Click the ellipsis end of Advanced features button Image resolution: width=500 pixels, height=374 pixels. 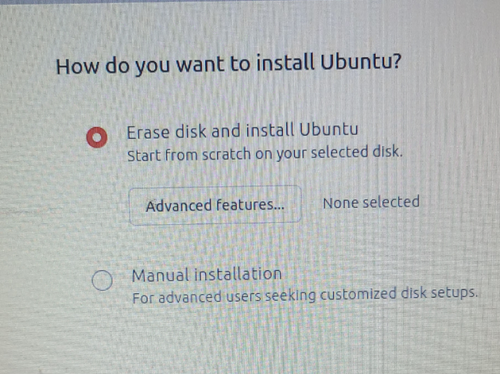point(279,207)
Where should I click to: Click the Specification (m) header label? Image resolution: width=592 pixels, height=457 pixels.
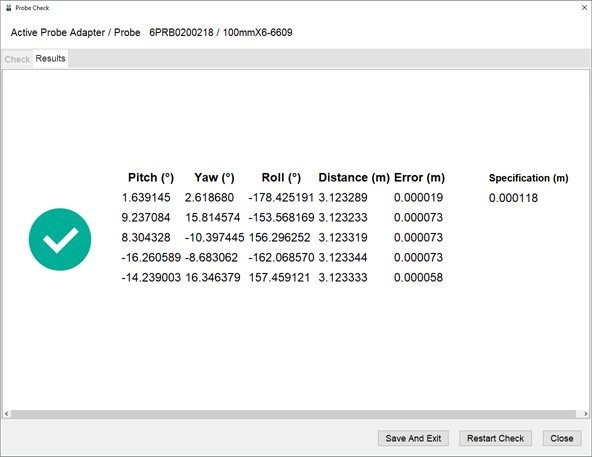pyautogui.click(x=528, y=178)
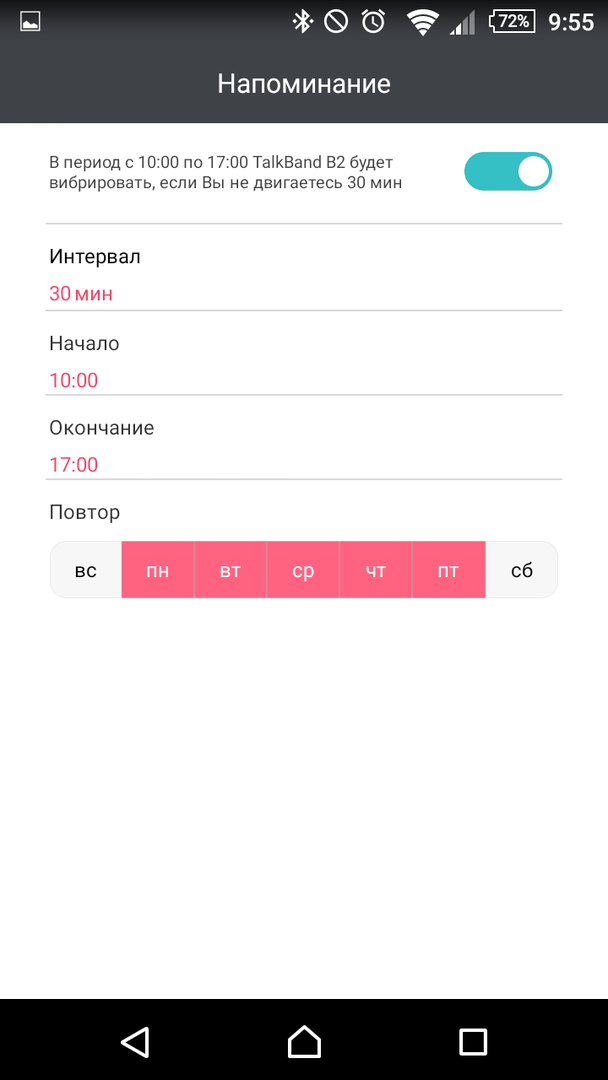Open the interval selector showing 30 мин
The image size is (608, 1080).
(x=81, y=294)
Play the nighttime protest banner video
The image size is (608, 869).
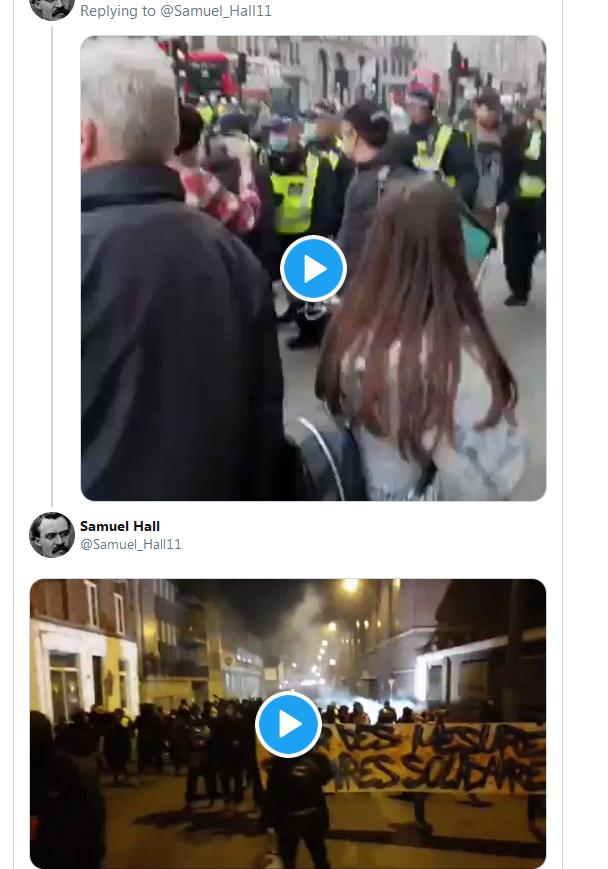click(288, 724)
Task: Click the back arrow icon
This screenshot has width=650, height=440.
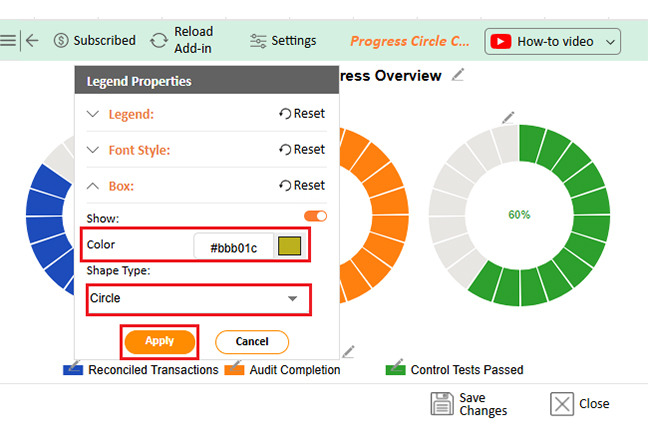Action: pyautogui.click(x=32, y=41)
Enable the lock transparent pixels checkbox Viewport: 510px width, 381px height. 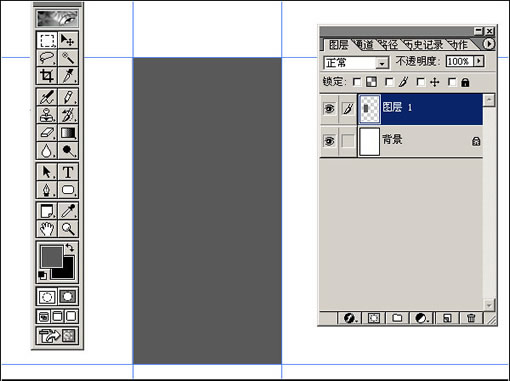[x=357, y=82]
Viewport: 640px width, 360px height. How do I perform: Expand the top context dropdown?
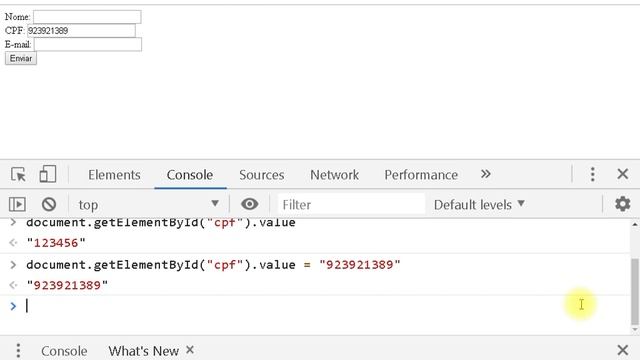click(149, 204)
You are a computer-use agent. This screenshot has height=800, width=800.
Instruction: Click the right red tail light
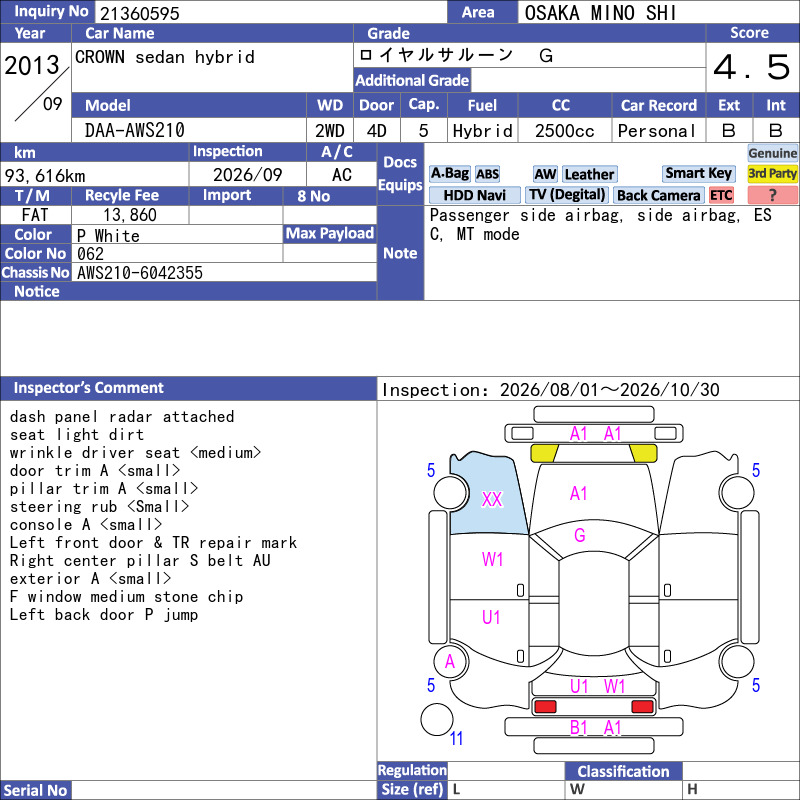[x=642, y=707]
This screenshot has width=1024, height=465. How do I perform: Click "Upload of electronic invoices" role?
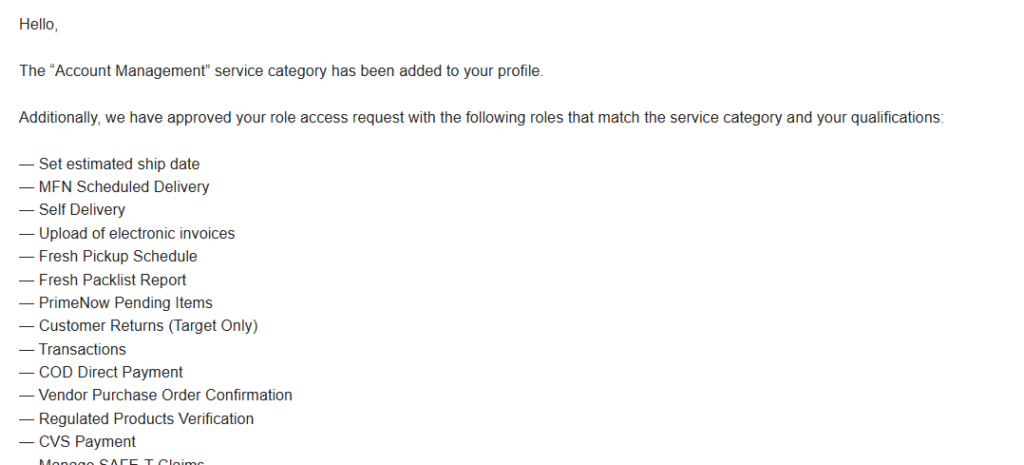coord(137,233)
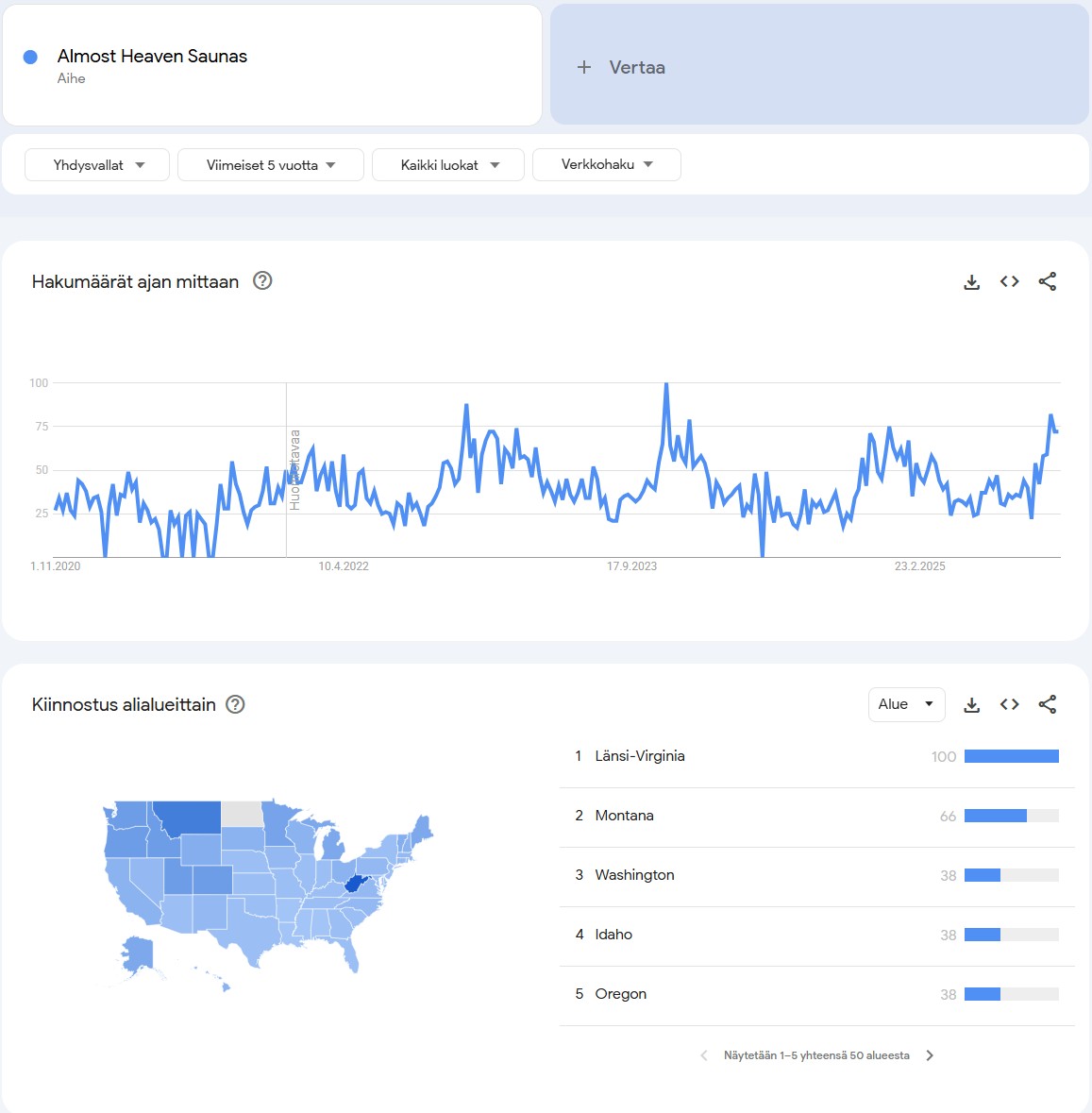Click Vertaa to add comparison term

coord(622,67)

_ _ _ _

*Work task:* Pictures excluded, copy exactly the lines running from the one with "This screenshot has width=1024, height=465." through the last line of the material.

*Result for this task:*
This screenshot has width=1024, height=465. How do I perform: Click "Upload of electronic invoices" role?
coord(137,233)
Click Vertaa to add comparison term

coord(622,67)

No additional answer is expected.